A Scalable Entity-Based Framework for Auditing Bias in LLMs
Akram Elbouanani, Aboubacar Tuo, Adrian Popescu

TL;DR
This paper presents a scalable, entity-based bias auditing framework for LLMs that uses synthetic data to reliably detect systematic biases across multiple dimensions, revealing persistent and amplifiable biases.
Contribution
The authors introduce a novel, scalable bias auditing framework using controlled synthetic data and conduct the largest bias audit to date across diverse models, languages, and tasks.
Findings
Models favor left-wing politicians over right-wing ones.
Biases favor Western countries and companies over the Global South.

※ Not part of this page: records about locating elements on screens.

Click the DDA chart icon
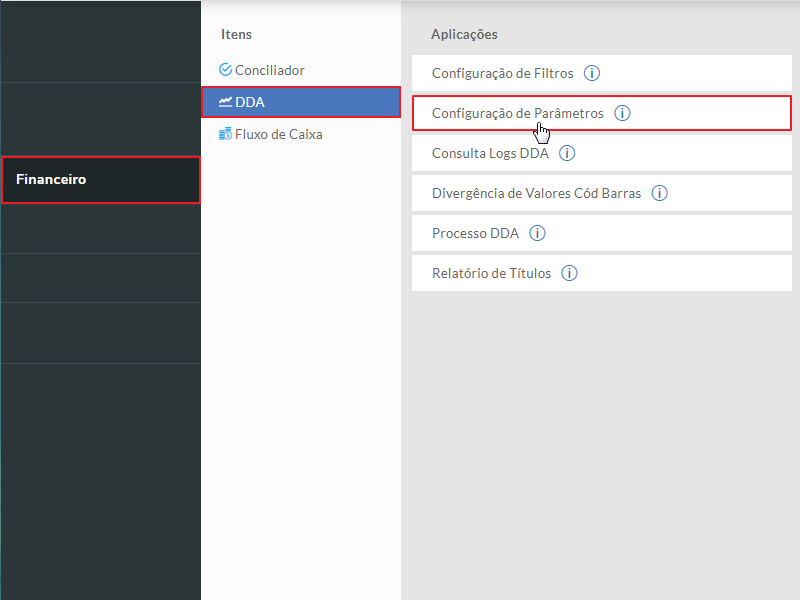The image size is (800, 600). (226, 102)
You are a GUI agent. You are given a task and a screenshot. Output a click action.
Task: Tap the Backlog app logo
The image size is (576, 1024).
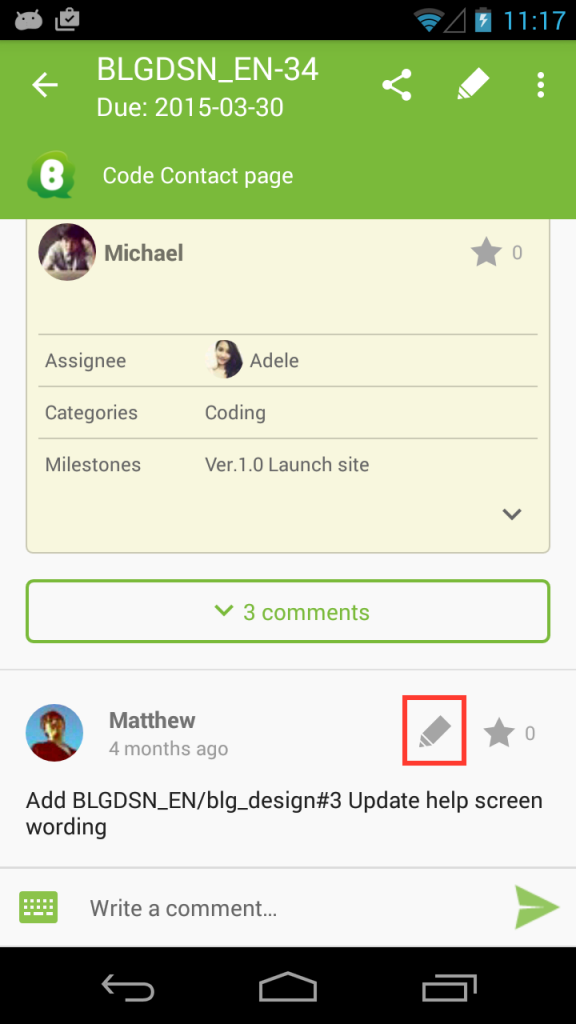click(x=51, y=174)
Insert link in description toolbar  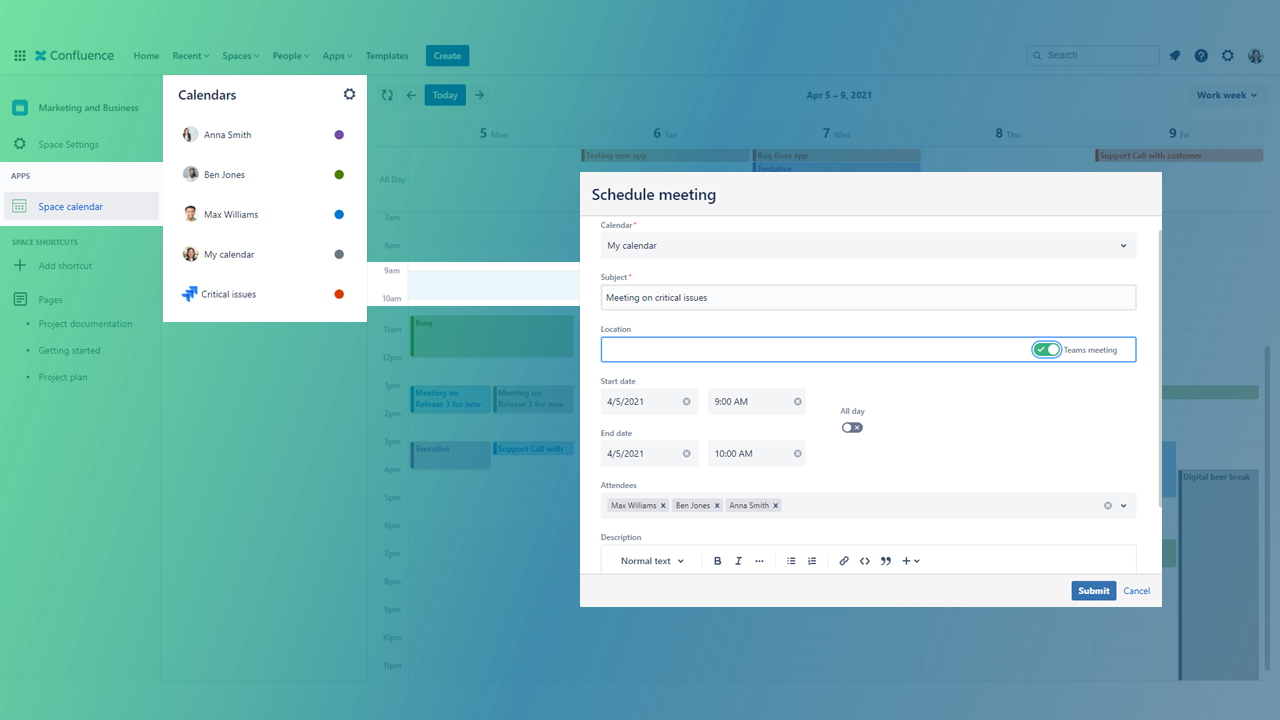tap(843, 561)
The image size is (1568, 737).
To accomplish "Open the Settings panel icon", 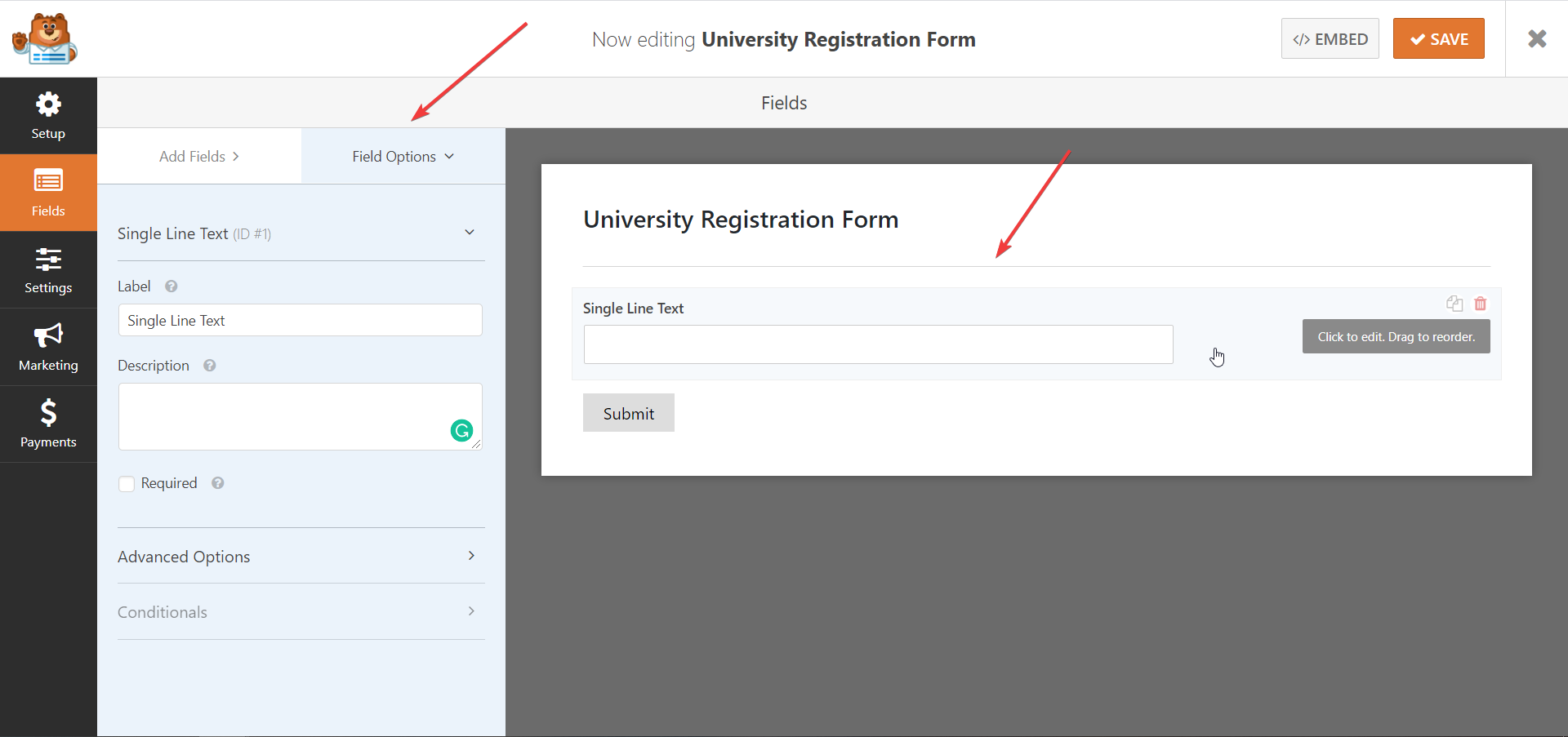I will click(x=48, y=269).
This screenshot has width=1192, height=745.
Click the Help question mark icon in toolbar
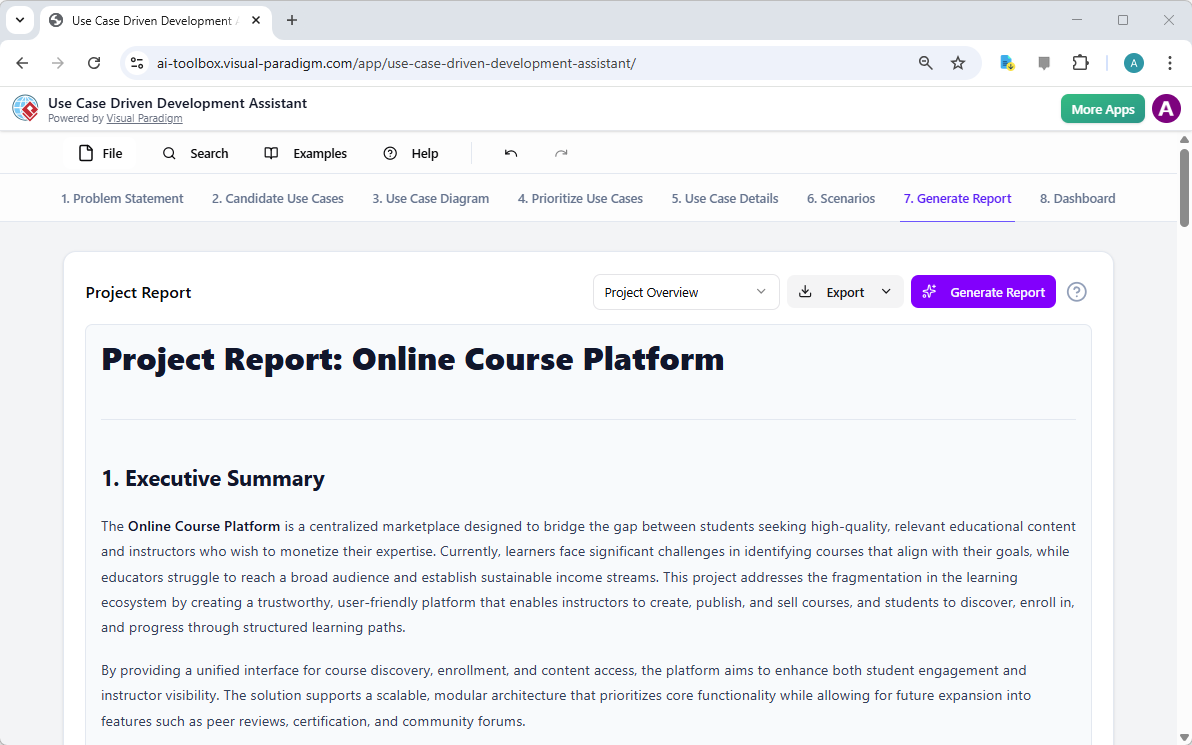(390, 153)
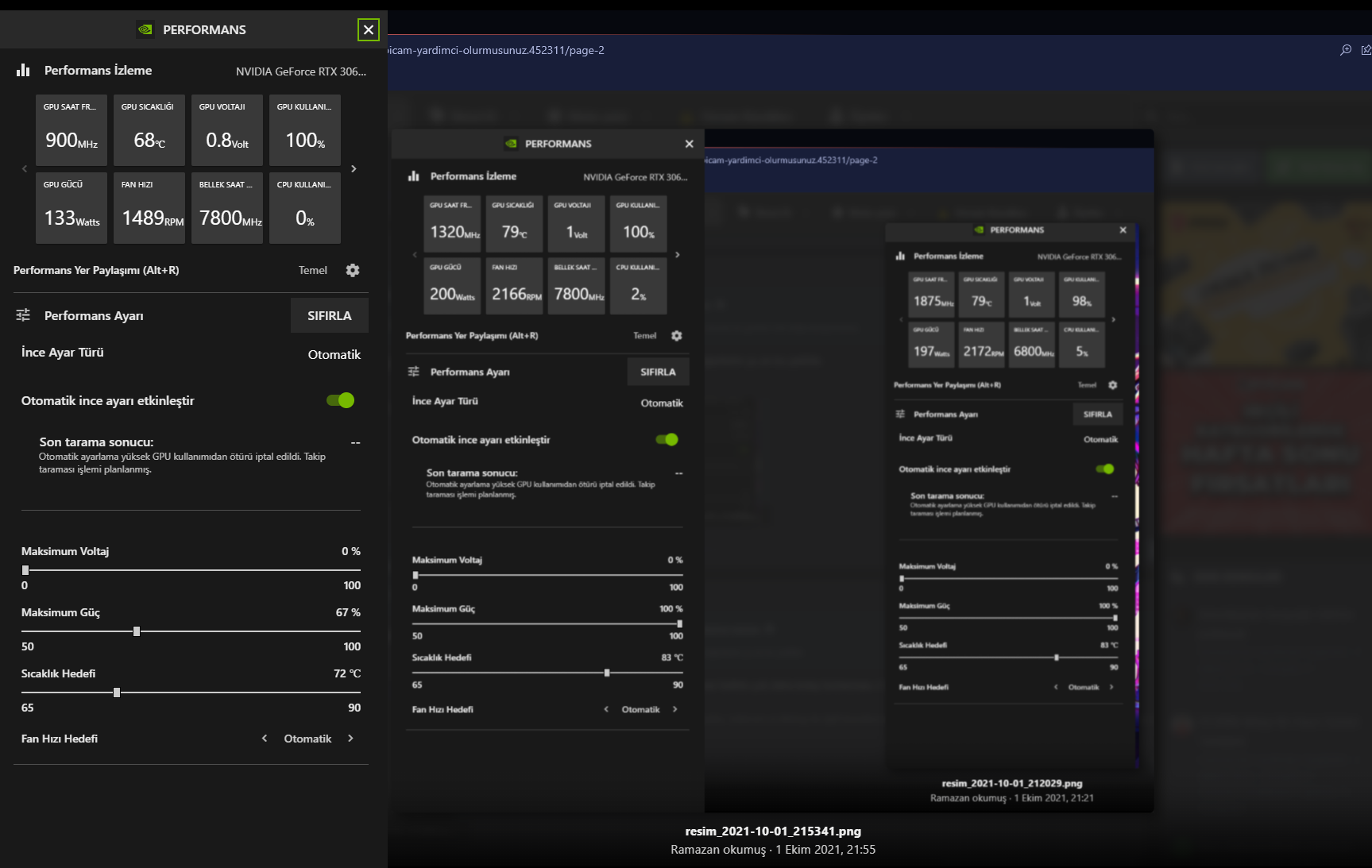Click the zoom magnifier icon at top right
The width and height of the screenshot is (1372, 868).
coord(1345,50)
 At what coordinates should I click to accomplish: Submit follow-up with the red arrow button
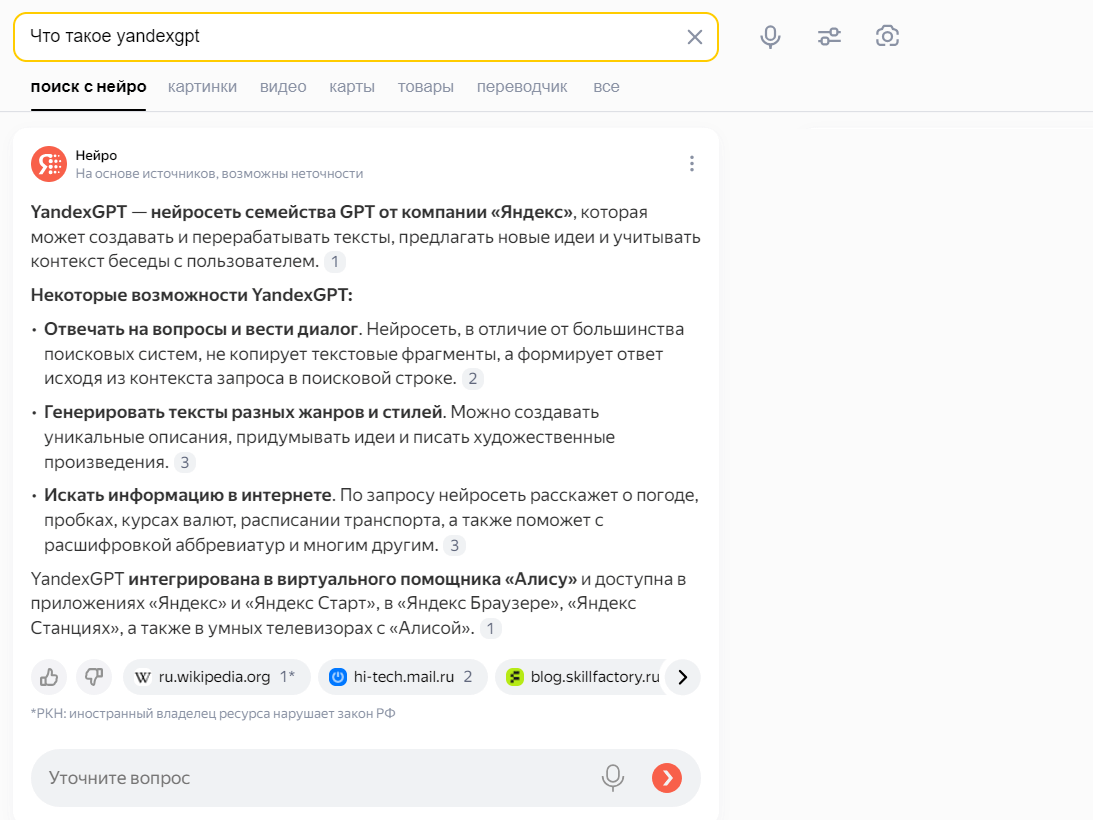[667, 778]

Increasing model size amplifies biases despite instruction tuning.
Abstract
Existing approaches to bias evaluation in large language models (LLMs) trade ecological validity for statistical control, relying either on artificial prompts that poorly reflect real-world use or on naturalistic tasks that lack scale and rigor. We introduce a scalable bias-auditing framework that uses named entities as controlled probes to measure systematic disparities in model behavior. Synthetic data enables us to construct diverse, controlled inputs, and we show that it reliably reproduces bias patterns observed in natural text, supporting its use for large-scale analysis. Using this framework, we conduct the largest bias audit to date, comprising 1.9 billion data points across multiple entity types, tasks, languages, models, and prompting strategies. We find consistent patterns: models penalize right-wing politicians and favor left-wing politicians, prefer Western and wealthier…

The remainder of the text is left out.